610 F.Supp.3d 990
E.D. Mich.2022Background
- Petitioner Amit R. Agarwal, an Indian national with longstanding prior lawful H-nonimmigrant status, was arrested after a 2019 criminal prosecution, pled guilty in July 2021, completed a two-month sentence, and was taken into ICE custody for expedited removal in October 2021.
- ICE prepared an unsigned “Purported Initial Removal Order” and later produced a “Purported Final Removal Order” that purportedly bore supervisory approval; the documentary record contains inconsistencies (white-out, conflicting service dates, divergent sworn declarations, no supervisor affidavit).
- Agarwal filed a habeas petition (Nov. 17, 2021) raising three claims: (1) detention without a final expedited removal order under 8 U.S.C. § 1252(e); (2) an Appointments Clause challenge to the officers who issued the order; and (3) a Fifth Amendment due-process challenge based on his substantial U.S. ties and prior admissions.

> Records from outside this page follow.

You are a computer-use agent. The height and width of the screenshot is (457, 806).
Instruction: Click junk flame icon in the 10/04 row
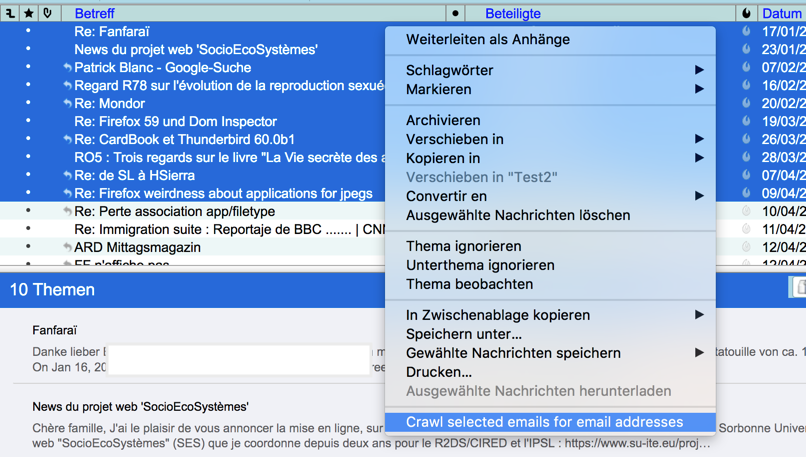[746, 211]
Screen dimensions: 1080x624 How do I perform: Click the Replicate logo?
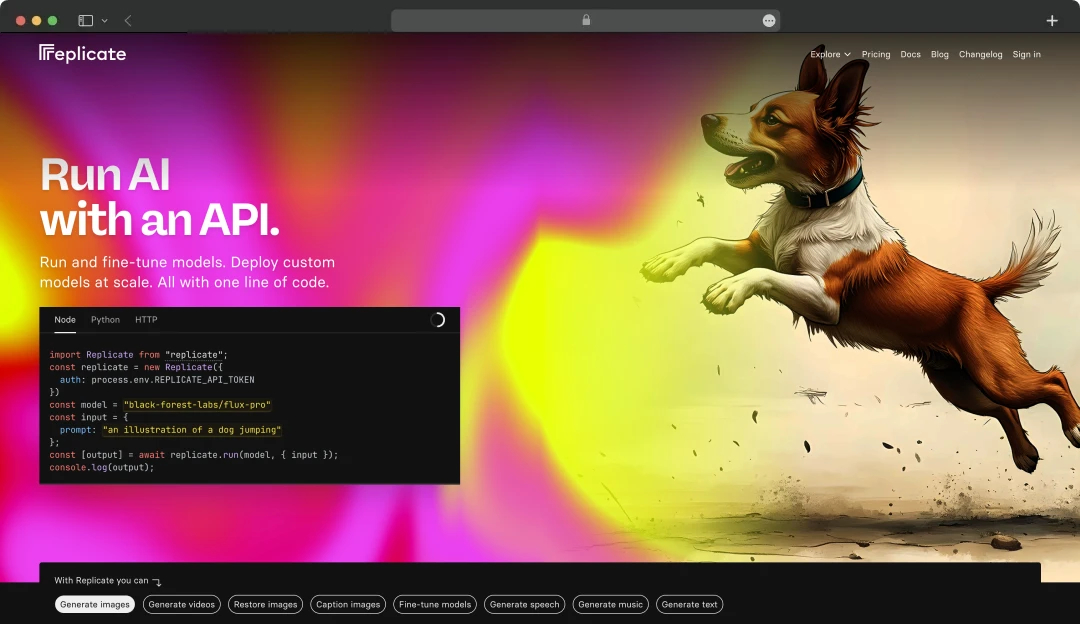(x=82, y=53)
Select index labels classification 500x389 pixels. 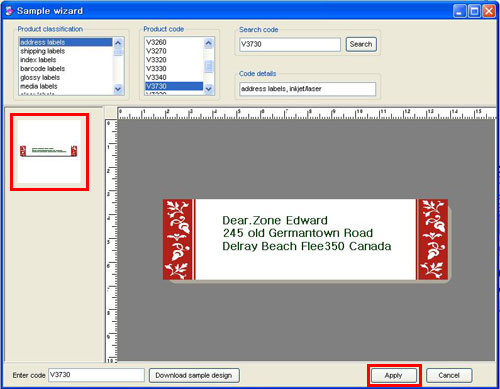click(x=38, y=60)
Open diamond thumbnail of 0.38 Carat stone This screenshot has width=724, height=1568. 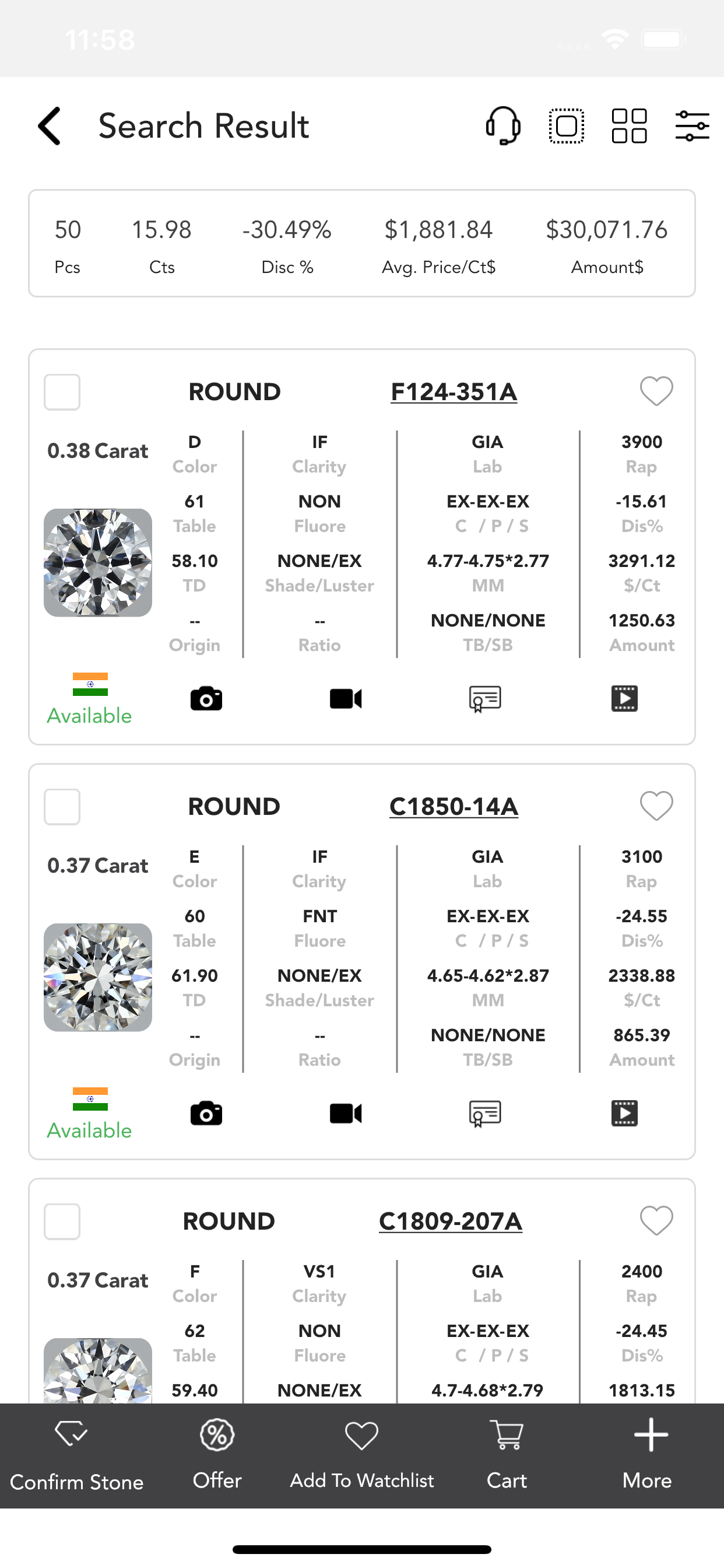(x=98, y=562)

- An emergency TRO to prevent removal was denied; Agarwal was removed to India. Respondents then moved to dismiss under Fed. R. Civ. P. 12(b)(1) and 12(b)(6).
- The court denied the motion to dismiss, concluding that (a) genuine factual disputes exist about whether a final expedited removal order was in fact issued and directing limited jurisdictional discovery, and (b) the Suspension Clause permits habeas review of the Appointments Clause and as-applied due-process claims here.
Issues
| Issue | Plaintiff's Argument | Defendant's Argument | Held |
|---|---|---|---|
| Whether district court may review under §1252(e) whether a final expedited removal order actually issued | Agarwal: supervisory approval is a condition precedent under 8 C.F.R. §235.3(b)(7); no final order issued, so §1252(e) review applies | Respondents: §1252(e) limits review to whether an order issued, but courts may not review procedural validity of an issued expedited order | Court: Denied dismissal; accepted plea that no final order may have issued; factual disputes warrant limited jurisdictional discovery before resolving issuance |
| Whether Suspension Clause preserves habeas jurisdiction for Appointments Clause challenge despite §1252(a) jurisdiction-stripping | Agarwal: Suspension Clause permits habeas; §1252(e) is inadequate as substitute because it precludes Appointments challenges | Respondents: §1252(a) bars review; systemic challenges belong in D.C. court under §1252(e)(3) | Court: Suspension Clause applies; §1252(e) is not an adequate substitute; habeas jurisdiction exists for Appointments claim |
| Whether Appointments and due-process claims are “systemic challenges” requiring exclusive D.C. jurisdiction and 60‑day filing | Agarwal: claims are as‑applied to his individual detention and paperwork, not systemic | Respondents: §1252(e)(3) vests exclusive D.C. jurisdiction and a 60‑day bar for systemic challenges | Court: Claims deemed as‑applied, not systemic; D.C. exclusivity and 60‑day rule do not bar these claims |
| Whether Thuraissigiam and the initial-entry doctrine bar Agarwal’s due-process claim and habeas relief after removal | Agarwal: he had prior lawful admissions and substantial U.S. ties and pleaded release as relief; collateral consequences persist after removal | Respondents: Thuraissigiam limits due process for initial-entry applicants; habeas only available for simple release, which Agarwal cannot obtain after removal | Court: At pleading stage, Agarwal plausibly alleged valid prior entry and ties; he sought release when filing; collateral consequences (inadmissibility) preserve jurisdiction; Thuraissigiam does not require dismissal now |
Key Cases Cited
- Dep't of Homeland Sec. v. Thuraissigiam, 140 S. Ct. 1959 (2020) (habeas does not provide rights to administrative review for initial‑entry applicants who did not seek release)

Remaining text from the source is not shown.